**TASK DIRECTIONS**
Identify each line in the rows below that contains the string "width" and copy those lines. Case counts.

**RECORD LIST**
-- -- --
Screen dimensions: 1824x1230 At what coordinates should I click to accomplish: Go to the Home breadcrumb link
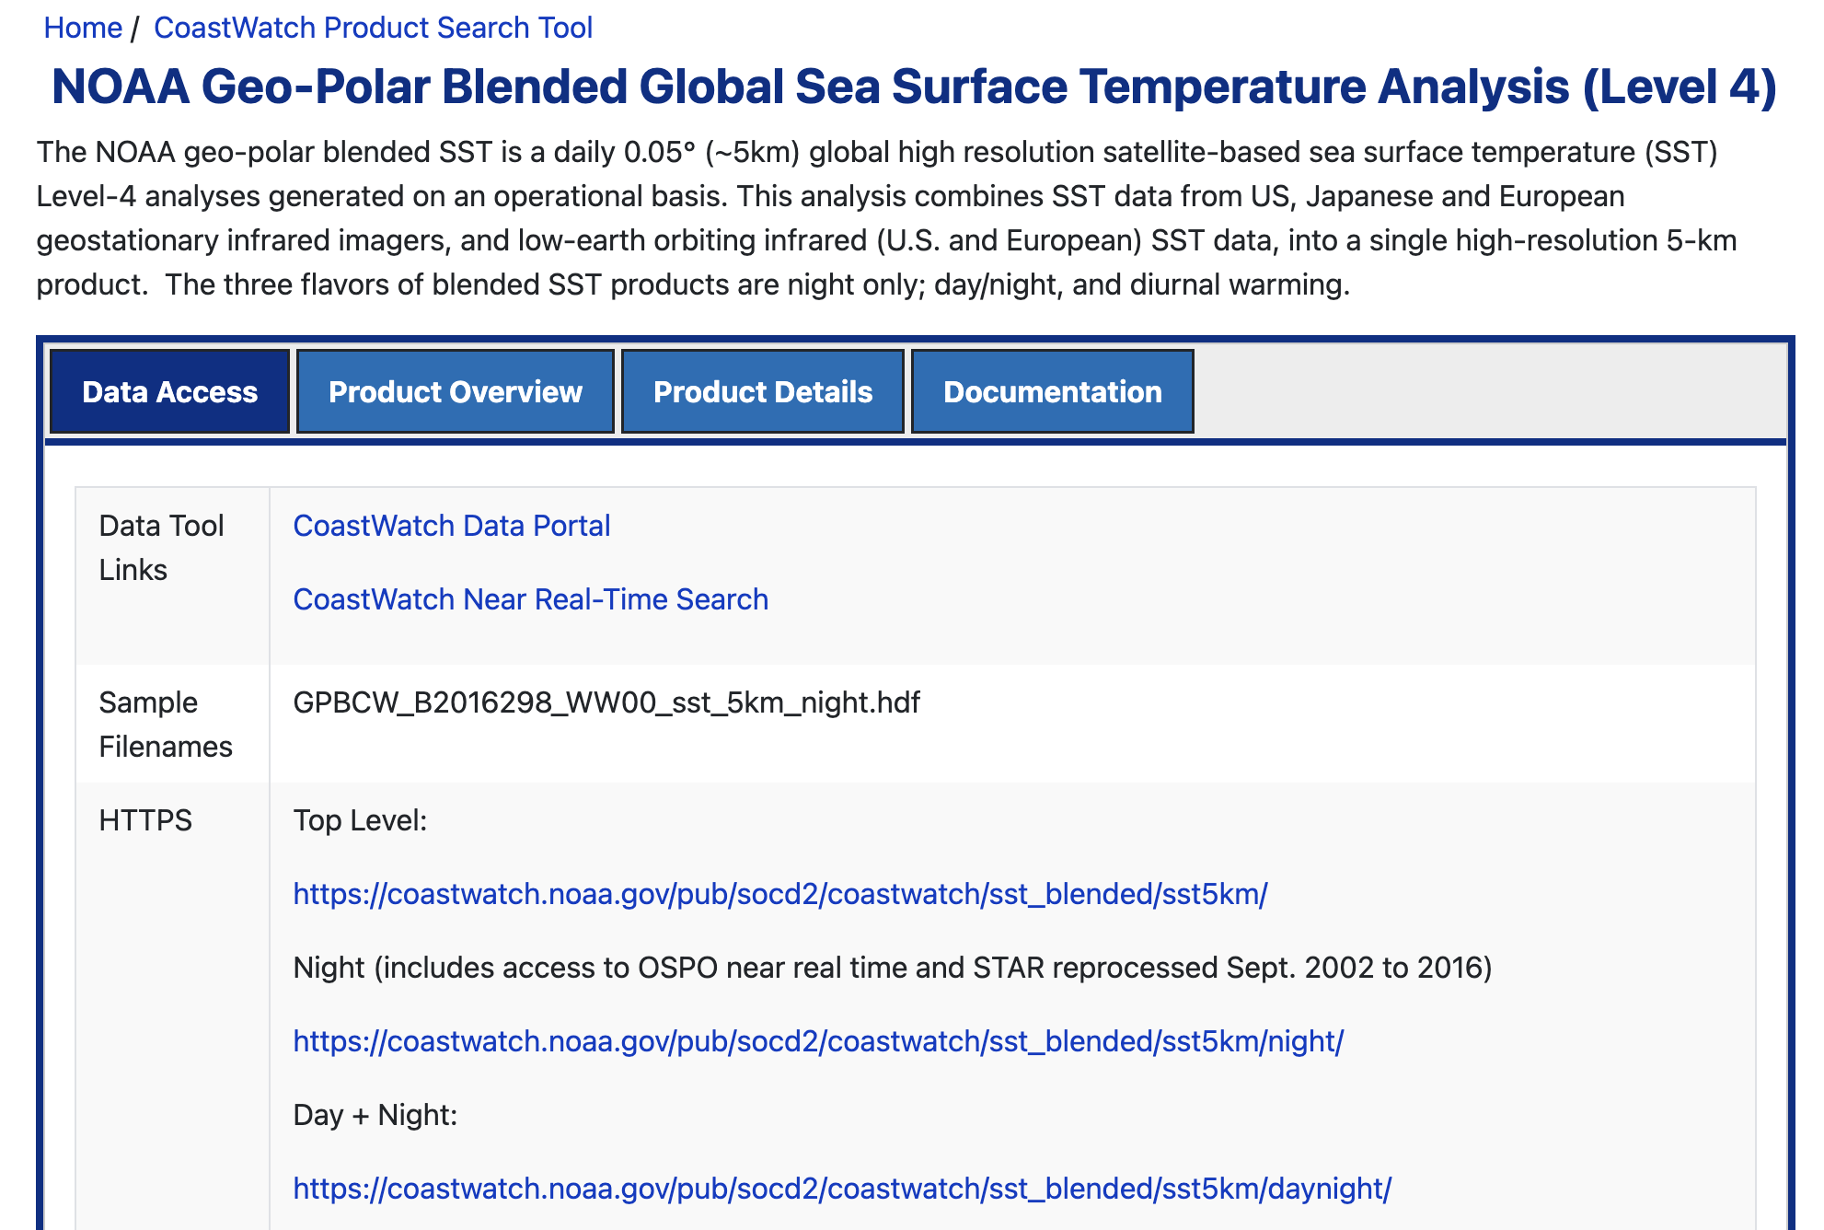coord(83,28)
-- -- --
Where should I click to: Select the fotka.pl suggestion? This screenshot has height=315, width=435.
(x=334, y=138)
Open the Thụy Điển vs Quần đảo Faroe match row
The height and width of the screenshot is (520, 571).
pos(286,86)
-- -- --
**OUTPUT BELOW**
Where should I click to: Select the fotka.pl suggestion? This screenshot has height=315, width=435.
The height and width of the screenshot is (520, 571).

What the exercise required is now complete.